Records of locating words and elements:
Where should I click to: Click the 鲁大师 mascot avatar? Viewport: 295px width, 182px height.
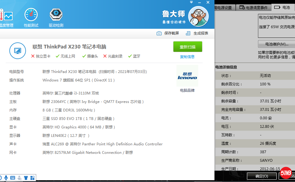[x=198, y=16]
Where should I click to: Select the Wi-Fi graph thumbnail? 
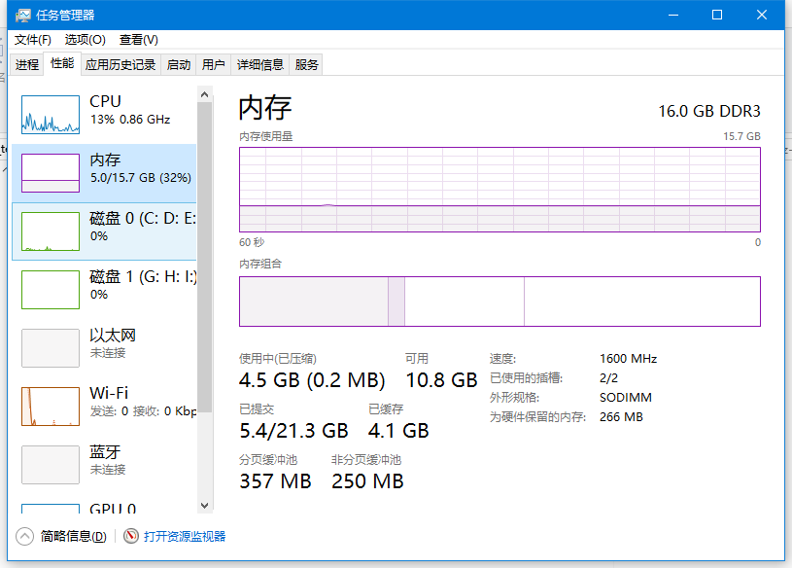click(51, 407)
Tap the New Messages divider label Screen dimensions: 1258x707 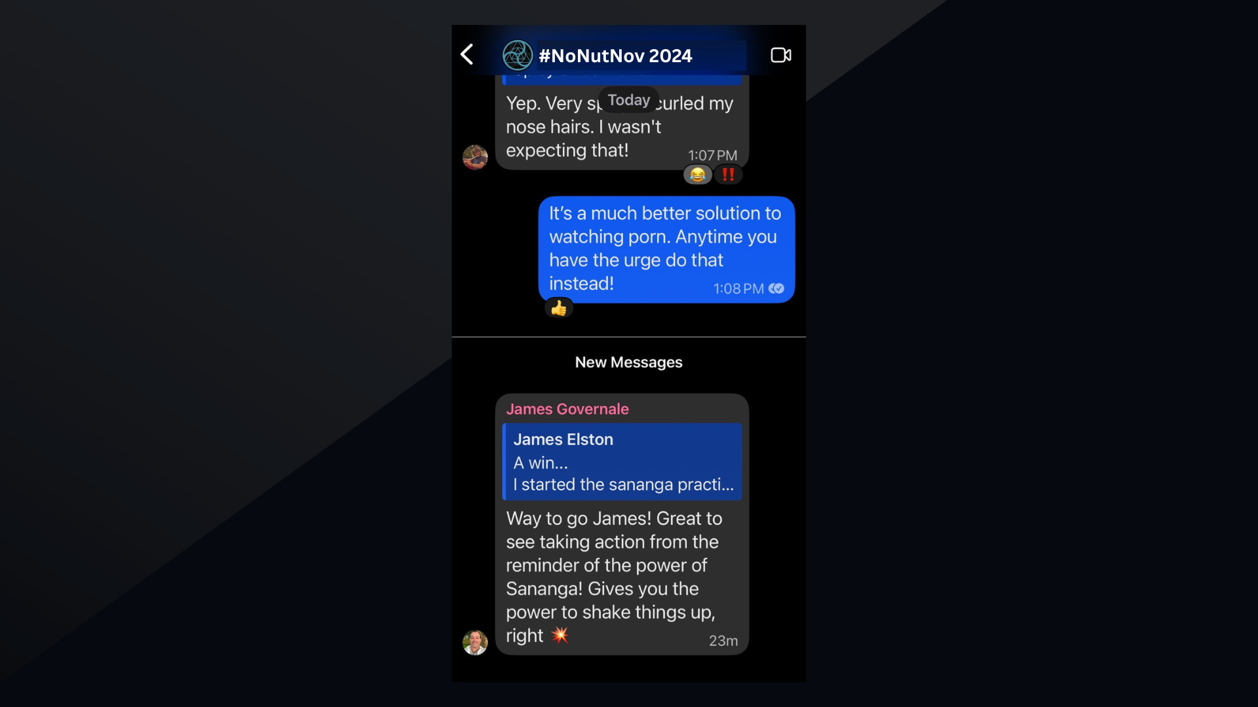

Exercise instructions. Replace "Where should I click to" with "What should I tap to" everywhere it occurs in the listing and keep every other part the same. Leave the pictures out of your answer.

Answer to this exercise.
What should I tap to: Click the 鲁大师 mascot avatar? Viewport: 295px width, 182px height.
[x=198, y=16]
What should I tap to: Select the Wi-Fi graph thumbnail? 
click(51, 407)
Tap the New Messages divider label Screen dimensions: 1258x707 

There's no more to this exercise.